[Opening Records provided section]

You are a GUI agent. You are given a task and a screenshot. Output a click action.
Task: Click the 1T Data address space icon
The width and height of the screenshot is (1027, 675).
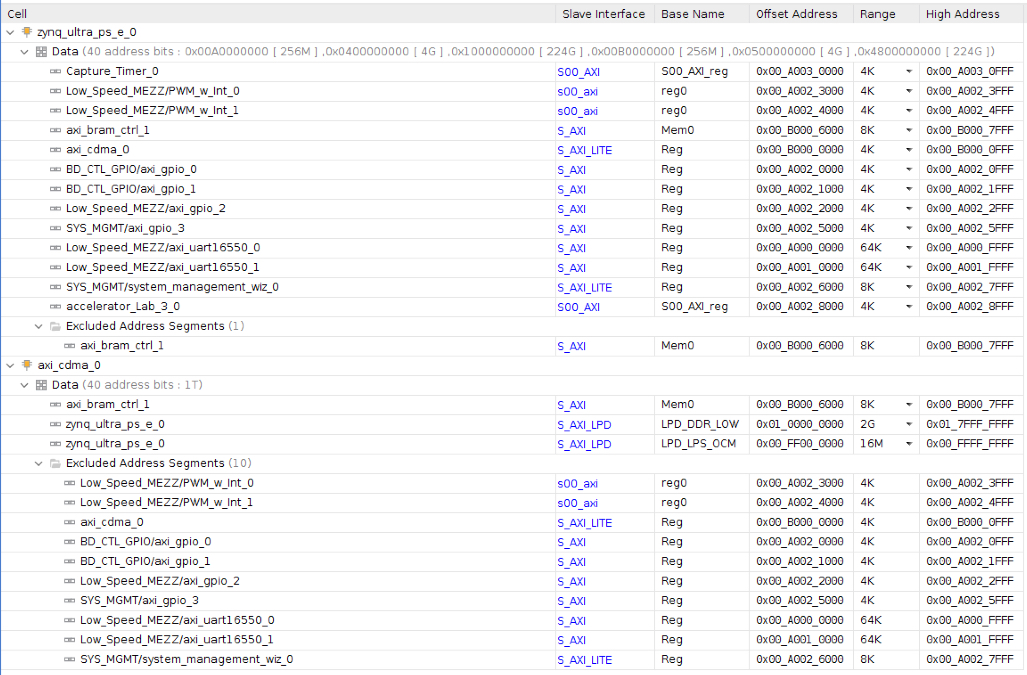pyautogui.click(x=41, y=385)
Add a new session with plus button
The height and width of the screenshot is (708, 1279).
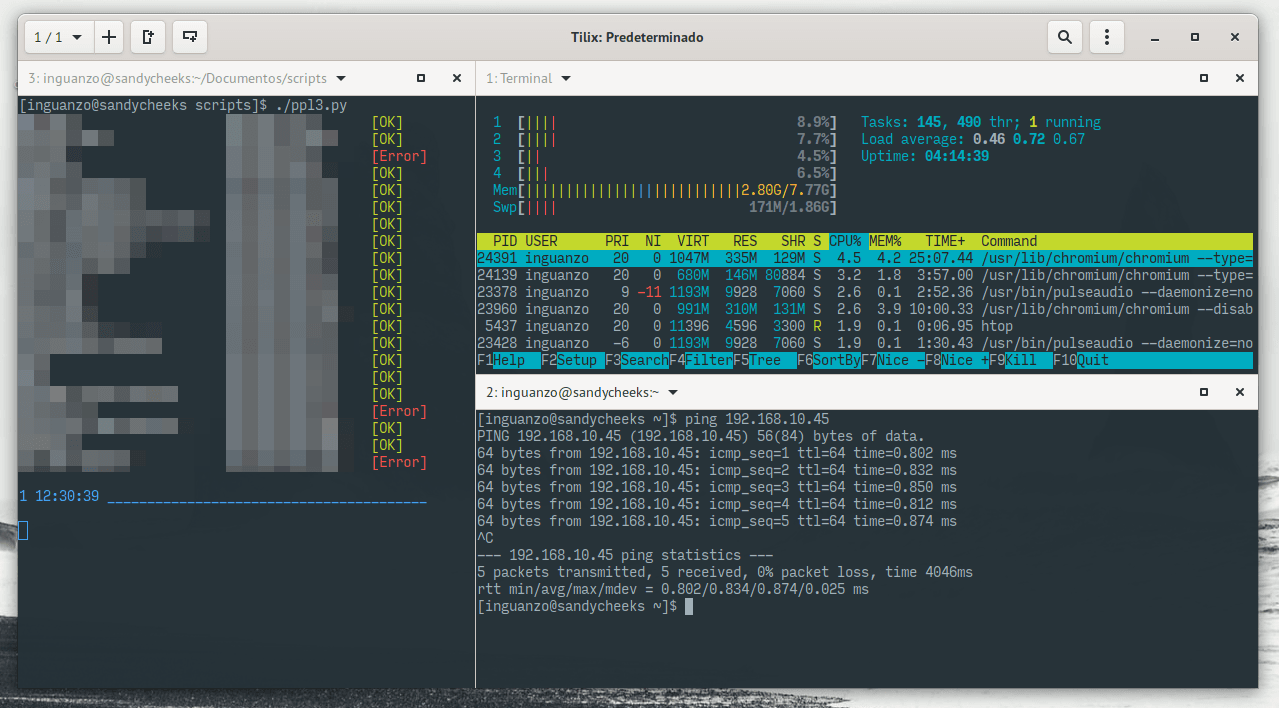[109, 37]
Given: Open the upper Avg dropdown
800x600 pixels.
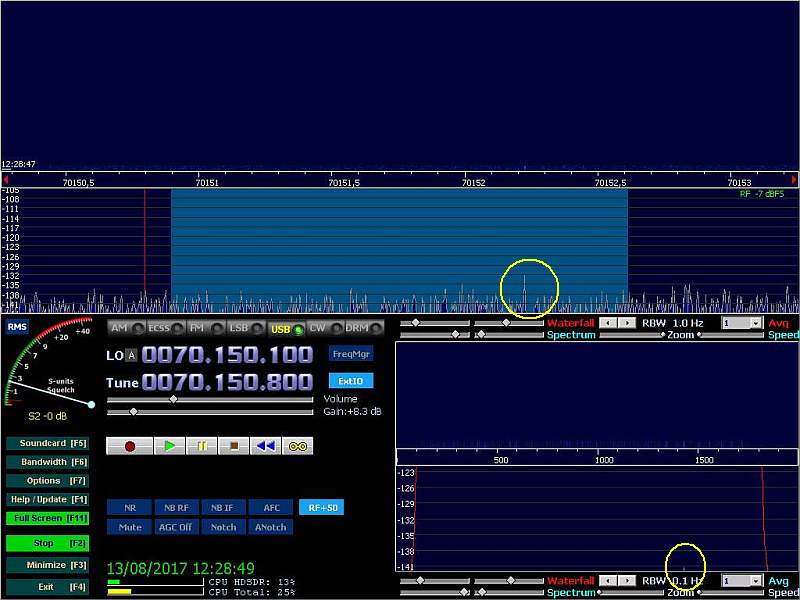Looking at the screenshot, I should pyautogui.click(x=755, y=324).
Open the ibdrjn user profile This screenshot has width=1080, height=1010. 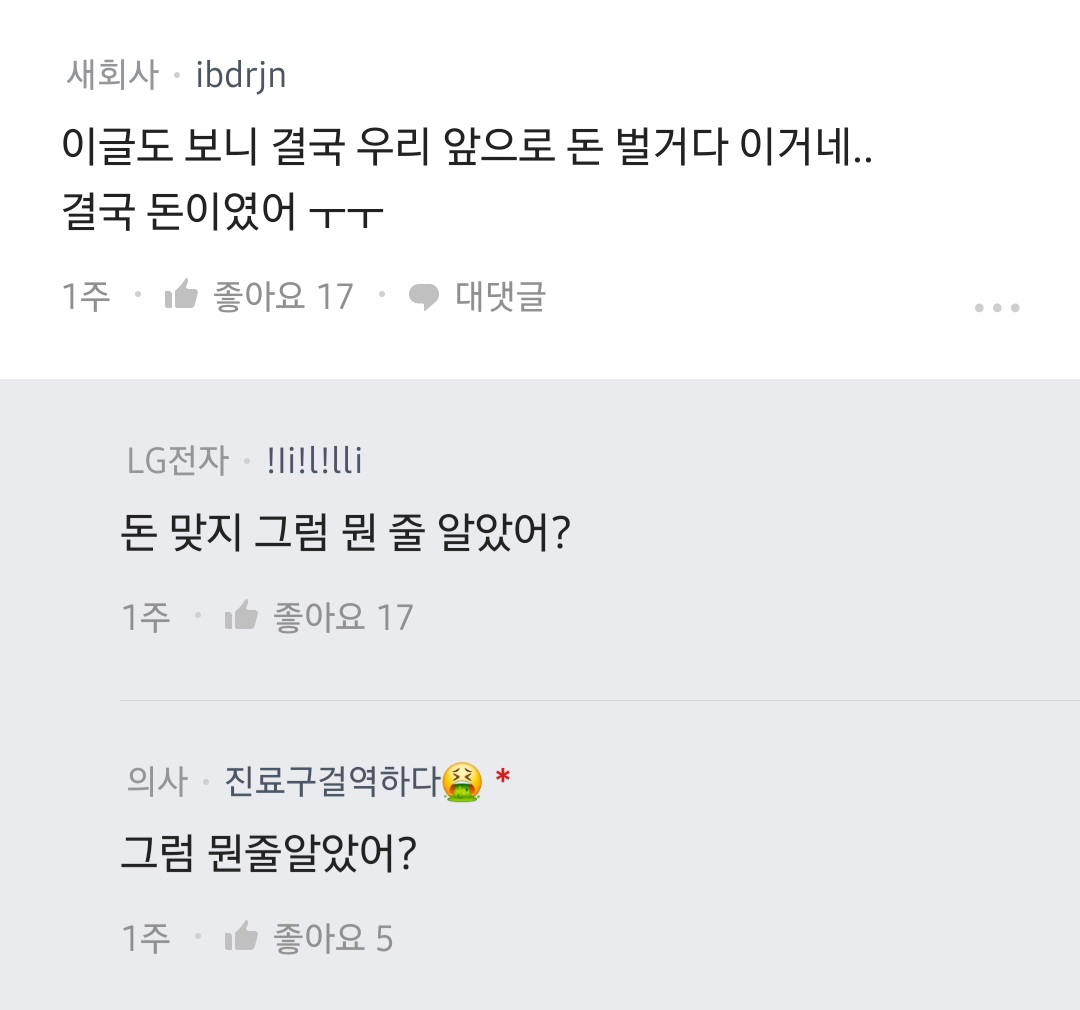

[Closing Records provided section]

Action item.
Copy out exactly the lines that begin at the line with "800x600 pixels." and end at the final line of the entries above. Leave out the pictures.

Answer section.
800x600 pixels.
Looking at the screenshot, I should pyautogui.click(x=755, y=324).
Open the ibdrjn user profile This screenshot has width=1080, height=1010. 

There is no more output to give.